Sydney has become a hub for virginity auctions according to a number of men and women who have planned to make their fortunes having and selling sex for the first time in Australia.
In recent years a number of high-profile virginity auctions have captured public attention with a majority of them involving Australia’s largest city. Medical student Hanna Kern, who went by the online pseudonym “Elizabeth Raine”, planned to lose her virginity to the highest bidder of an online auction in April, with the actual act to take place during a 12-hour date in Sydney. Despite prematurely putting a stop to the auction Ms Kern told 9 Stories she had decided to stage her encounter in NSW due to the state’s liberal prostitution laws. “I made plans to conduct the act in Sydney because of the region’s very relaxed and progressive prostitution laws,” she said. “Prostitution is broadly illegal in the United States, and I have never had any desire to become a lawbreaker.”
Her sentiments were echoed by Melbourne-based filmmaker Justin Sisley (Producer of ABC documentary “Virgins Wanted”) who said laws in NSW played an instrumental role in a highly-publicised virginity auction he organised for Catarina Migliorini in 2012. In a bid to avoid prostitution laws, Ms Migliorini was to be delivered to her buyer on board a plane between Australia and the US – being interviewed for a documentary before and after the sexual act. The auction fell over when Ms Migliorini claimed she was duped by Sisley and never saw the $1.6 million she was promised. Sisley said the key reason he flew the Brazilian 20-year-old to Sydney was to dodge tougher laws in Brazil where he was threatened with sex trafficking charges. “I would have done the whole thing in Brazil but it is illegal to solicit sex there,” he told 9 Stories. But all states are not equal, with a 2010 bid to auction the virginity of a 21-year-old Australian girl moved from Victoria to Las Vegas because of prosecution fears.

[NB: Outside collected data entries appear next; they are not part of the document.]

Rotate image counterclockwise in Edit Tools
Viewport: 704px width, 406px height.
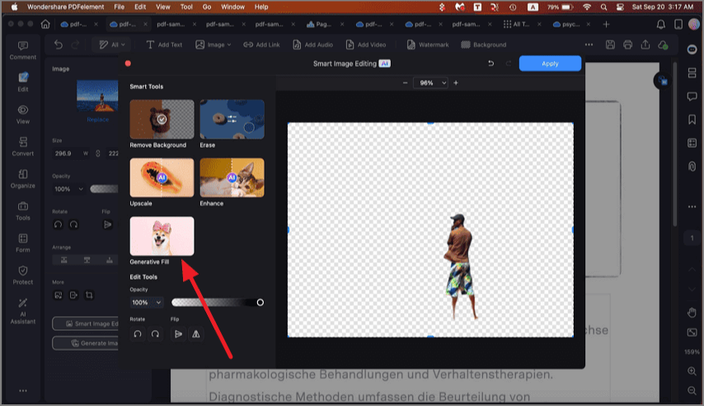137,334
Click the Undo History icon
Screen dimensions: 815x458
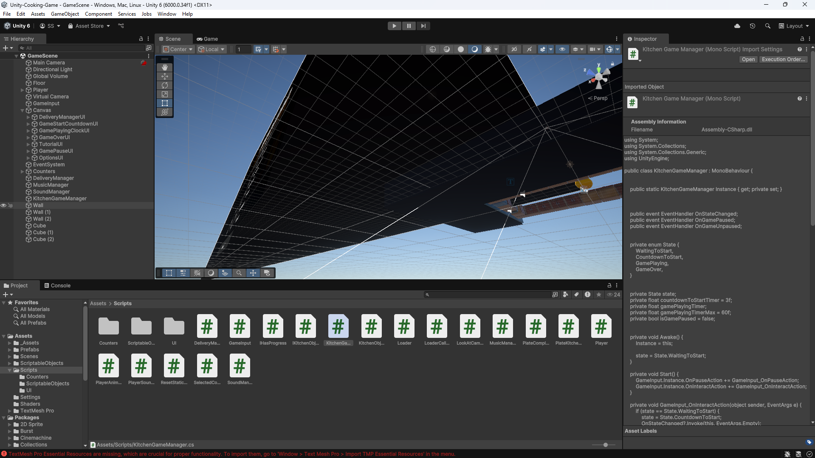tap(752, 26)
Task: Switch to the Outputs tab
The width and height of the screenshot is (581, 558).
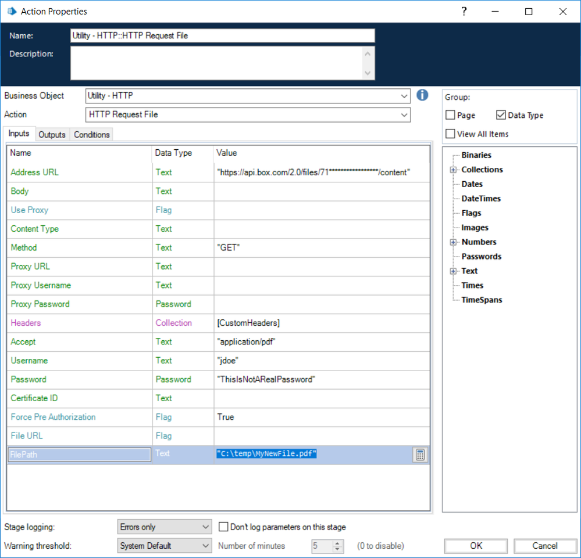Action: point(52,135)
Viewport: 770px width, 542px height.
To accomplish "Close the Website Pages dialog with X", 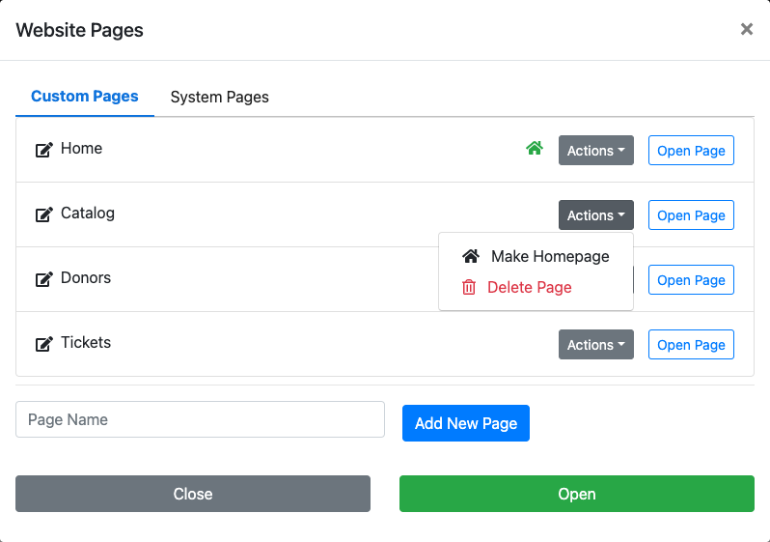I will 746,30.
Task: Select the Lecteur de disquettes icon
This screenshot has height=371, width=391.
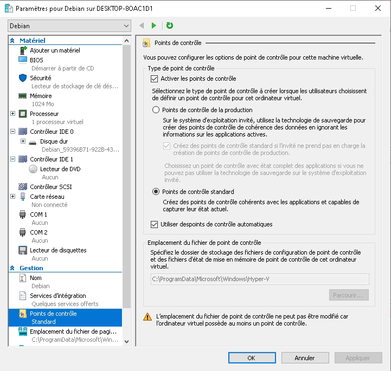Action: (23, 250)
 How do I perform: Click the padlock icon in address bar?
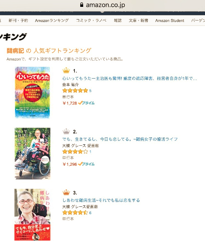coord(82,4)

“(But) in NSW, you can get away with it,” Sisley said. Ms Kern, who is understood to have terminated her agreement due to a combination of lack of interested bidders and pressure from the high profile university where she is studying bioengineering, is unlikely to have broken any laws if she went ahead. Dr John Scott, Professor of Criminology at the University of NSW, says it’s not surprising Sydney is an attractive auction for virgins to cash in on their first time. “Legally there’s nothing wrong with it in NSW,” Dr Scott said. “I can see why in the US someone would say, in certain states, that this is prostitution and that’s why it’s coming here. “In Sydney, I suspect the law would turn a blind eye to this sort of thing. “Prostitution was decriminalised in NSW in 1996 making it legal for a person to sell sex in exchange for money to anyone over 16.
Ms Kern’s Australian agent Rosemary Ryan said the 28-year-old considered alternative cities around the world before deciding on Sydney as the right location. “She did her research,” Ms Ryan told 9 Stories. “Obviously prostitution is illegal in most parts of America, hence the decision to fly the winning bidder to Sydney and for the actual act to be done here.” With huge sums of money on offer for women selling their virginity, the debauched practice has become increasingly popular in recent years. Many auctions never reach the final stage of consummation, such as the case of US student Natalie Ryan. The 22-year-old was reportedly offered $3.7 million to sell her first time after receiving nearly 10,000 bids. The winning bidder – a 38-year-old Australian businessman – ended up backing out of the deal after paying a $250,000 deposit claiming his wife wouldn’t let him do it.